YOUR ASSIGNMENT:
Find the line containing "You are a computer-use agent. Image resolution: width=1400" in the records below. Copy exactly that line and each one after it, ending at the line containing "Given: Open the Discover AI sparkle icon", and nothing more.

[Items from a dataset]
^^^^^^^^

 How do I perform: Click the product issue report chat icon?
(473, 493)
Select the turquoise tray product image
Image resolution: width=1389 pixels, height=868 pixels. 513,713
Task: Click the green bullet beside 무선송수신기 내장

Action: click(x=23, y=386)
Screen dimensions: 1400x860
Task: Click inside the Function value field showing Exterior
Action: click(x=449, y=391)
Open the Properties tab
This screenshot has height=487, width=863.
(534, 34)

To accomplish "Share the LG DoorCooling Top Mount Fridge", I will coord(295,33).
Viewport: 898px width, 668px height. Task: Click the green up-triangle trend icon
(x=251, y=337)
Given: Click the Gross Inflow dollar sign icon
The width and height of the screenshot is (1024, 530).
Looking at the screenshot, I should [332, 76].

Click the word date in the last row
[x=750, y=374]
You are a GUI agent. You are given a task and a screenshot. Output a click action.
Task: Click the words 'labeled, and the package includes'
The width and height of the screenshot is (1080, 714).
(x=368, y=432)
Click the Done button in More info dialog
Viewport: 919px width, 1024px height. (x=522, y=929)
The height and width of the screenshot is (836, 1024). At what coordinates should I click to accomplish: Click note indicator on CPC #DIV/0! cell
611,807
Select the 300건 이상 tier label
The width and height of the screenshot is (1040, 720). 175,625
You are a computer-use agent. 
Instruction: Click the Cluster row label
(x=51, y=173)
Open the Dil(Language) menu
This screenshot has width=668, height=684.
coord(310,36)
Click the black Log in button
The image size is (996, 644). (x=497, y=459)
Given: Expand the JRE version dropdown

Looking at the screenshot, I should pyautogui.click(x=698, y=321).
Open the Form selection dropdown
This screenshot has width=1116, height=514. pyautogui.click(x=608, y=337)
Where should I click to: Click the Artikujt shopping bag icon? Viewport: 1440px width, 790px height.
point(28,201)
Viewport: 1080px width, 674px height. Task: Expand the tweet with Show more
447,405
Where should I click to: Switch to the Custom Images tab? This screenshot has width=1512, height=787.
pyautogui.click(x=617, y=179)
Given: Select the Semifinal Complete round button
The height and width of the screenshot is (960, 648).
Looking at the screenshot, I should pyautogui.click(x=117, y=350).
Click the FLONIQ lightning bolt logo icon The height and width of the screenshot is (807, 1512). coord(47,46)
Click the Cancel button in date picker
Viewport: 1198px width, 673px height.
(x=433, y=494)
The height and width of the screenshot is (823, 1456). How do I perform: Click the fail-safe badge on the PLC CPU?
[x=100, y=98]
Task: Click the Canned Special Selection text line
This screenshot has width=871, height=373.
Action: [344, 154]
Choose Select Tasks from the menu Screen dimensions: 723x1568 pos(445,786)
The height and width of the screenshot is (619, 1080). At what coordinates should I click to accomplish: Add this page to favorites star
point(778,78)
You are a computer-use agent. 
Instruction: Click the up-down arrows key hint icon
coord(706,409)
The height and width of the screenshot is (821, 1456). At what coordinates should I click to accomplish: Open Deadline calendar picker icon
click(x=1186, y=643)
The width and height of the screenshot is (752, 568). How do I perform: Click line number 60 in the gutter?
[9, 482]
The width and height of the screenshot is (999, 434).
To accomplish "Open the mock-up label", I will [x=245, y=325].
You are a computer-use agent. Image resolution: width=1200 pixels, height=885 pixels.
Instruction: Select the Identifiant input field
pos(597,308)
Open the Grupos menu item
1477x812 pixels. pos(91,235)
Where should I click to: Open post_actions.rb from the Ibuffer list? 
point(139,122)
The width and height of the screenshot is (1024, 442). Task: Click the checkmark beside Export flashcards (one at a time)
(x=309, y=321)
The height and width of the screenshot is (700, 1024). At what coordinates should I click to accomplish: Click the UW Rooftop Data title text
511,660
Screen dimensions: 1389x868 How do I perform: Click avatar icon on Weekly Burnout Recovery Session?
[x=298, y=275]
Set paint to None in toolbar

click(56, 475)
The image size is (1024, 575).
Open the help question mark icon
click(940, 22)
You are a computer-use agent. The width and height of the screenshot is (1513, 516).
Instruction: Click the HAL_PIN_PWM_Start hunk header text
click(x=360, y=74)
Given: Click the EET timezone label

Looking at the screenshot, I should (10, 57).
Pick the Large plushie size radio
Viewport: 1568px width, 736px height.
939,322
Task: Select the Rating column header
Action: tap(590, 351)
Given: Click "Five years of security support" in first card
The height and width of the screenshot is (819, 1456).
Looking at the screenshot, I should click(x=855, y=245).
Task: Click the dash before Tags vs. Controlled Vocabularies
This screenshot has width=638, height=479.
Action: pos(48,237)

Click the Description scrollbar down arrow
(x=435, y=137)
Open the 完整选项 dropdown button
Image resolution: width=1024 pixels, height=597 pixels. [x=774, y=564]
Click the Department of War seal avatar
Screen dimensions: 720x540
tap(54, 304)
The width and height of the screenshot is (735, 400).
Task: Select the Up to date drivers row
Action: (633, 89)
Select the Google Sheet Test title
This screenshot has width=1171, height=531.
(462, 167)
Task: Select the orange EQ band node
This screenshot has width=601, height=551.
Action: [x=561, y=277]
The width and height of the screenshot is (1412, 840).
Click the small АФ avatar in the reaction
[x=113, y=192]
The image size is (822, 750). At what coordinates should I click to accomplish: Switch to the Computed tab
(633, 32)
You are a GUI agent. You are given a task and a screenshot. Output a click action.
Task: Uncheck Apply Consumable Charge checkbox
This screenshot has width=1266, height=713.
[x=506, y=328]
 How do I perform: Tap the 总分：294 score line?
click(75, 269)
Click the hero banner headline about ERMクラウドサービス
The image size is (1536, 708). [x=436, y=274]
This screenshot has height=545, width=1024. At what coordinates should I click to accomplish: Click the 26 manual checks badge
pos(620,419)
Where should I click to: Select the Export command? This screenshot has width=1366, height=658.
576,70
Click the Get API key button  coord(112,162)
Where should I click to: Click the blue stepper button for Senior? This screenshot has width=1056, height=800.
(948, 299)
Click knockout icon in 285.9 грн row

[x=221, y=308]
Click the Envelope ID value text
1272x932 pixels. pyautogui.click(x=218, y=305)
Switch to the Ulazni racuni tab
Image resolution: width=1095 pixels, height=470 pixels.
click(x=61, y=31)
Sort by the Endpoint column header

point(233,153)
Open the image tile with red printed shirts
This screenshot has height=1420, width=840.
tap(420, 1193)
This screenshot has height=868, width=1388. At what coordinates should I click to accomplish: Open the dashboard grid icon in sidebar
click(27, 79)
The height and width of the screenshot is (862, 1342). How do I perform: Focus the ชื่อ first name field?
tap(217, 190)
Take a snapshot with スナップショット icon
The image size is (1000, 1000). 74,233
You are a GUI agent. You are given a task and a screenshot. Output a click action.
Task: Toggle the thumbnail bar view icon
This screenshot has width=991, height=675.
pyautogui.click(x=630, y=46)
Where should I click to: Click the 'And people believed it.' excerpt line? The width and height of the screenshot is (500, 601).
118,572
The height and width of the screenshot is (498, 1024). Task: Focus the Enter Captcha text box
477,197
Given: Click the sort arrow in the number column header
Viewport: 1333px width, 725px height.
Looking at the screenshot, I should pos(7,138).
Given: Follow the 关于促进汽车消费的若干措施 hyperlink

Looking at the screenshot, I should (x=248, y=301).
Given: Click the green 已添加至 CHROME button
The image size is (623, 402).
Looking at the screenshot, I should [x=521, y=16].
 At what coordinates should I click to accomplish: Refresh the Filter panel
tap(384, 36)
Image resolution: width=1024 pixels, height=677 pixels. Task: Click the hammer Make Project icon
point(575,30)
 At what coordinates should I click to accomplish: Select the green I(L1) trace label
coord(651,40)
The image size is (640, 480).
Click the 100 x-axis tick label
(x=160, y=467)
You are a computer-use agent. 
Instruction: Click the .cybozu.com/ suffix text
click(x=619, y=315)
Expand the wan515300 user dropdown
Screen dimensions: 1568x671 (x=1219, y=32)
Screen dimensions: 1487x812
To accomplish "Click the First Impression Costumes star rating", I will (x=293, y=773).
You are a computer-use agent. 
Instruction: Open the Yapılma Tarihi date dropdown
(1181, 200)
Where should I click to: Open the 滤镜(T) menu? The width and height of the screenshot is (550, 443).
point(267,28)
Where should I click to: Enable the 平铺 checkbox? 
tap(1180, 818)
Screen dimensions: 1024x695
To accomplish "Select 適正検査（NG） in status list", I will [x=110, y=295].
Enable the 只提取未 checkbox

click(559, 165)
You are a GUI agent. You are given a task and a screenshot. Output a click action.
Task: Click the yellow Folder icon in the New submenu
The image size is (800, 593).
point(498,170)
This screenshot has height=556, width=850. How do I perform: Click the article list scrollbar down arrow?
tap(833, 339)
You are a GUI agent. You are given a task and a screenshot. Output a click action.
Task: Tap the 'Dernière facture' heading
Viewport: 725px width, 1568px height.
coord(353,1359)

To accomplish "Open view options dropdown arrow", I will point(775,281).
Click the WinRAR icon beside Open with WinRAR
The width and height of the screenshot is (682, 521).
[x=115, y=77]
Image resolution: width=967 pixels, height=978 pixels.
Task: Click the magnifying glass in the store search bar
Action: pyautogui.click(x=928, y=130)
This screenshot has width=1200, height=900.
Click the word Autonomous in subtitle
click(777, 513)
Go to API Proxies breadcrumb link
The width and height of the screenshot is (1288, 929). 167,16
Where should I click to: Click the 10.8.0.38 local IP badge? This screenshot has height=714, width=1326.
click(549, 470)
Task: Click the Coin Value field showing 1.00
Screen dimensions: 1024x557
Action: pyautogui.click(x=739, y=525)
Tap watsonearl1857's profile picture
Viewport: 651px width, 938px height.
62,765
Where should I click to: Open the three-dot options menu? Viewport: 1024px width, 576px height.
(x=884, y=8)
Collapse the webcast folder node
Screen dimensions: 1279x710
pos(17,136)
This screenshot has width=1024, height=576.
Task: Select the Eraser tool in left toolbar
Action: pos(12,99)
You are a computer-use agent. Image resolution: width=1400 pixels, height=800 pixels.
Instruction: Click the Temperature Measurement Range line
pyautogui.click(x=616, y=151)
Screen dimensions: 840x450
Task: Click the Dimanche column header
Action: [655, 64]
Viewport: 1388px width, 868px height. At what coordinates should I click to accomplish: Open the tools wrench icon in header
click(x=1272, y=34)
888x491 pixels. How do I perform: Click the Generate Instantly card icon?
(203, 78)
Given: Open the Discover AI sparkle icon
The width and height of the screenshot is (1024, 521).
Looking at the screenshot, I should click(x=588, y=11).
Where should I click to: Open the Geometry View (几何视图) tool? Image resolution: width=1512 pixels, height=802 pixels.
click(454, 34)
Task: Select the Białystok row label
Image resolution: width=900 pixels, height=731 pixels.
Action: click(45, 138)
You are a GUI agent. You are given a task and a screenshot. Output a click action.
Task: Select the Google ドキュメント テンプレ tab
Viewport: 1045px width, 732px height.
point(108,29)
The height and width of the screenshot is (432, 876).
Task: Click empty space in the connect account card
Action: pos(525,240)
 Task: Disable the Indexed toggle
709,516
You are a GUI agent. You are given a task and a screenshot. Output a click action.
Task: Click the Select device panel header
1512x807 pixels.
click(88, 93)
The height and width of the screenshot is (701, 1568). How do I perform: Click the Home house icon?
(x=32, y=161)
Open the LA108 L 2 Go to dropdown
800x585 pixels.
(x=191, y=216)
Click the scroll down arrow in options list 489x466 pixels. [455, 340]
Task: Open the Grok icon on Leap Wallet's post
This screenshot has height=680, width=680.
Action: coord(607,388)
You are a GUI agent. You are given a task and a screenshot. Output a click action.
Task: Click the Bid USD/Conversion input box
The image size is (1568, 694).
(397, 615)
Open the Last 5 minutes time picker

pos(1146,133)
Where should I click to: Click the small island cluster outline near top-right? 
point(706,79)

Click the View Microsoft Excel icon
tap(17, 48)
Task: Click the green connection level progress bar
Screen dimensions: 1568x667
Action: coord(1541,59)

^^^^^^^^

RESULT FOR THIS TASK:
You are a computer-use agent. Image resolution: width=1400 pixels, height=800 pixels.
Instruction: Click the Temperature Measurement Range line
pyautogui.click(x=616, y=151)
Screen dimensions: 840x450
Task: Click the Dimanche column header
Action: [655, 64]
Viewport: 1388px width, 868px height. At what coordinates should I click to accomplish: Open the tools wrench icon in header
click(x=1272, y=34)
888x491 pixels. How do I perform: Click the Generate Instantly card icon?
(203, 78)
Given: Open the Discover AI sparkle icon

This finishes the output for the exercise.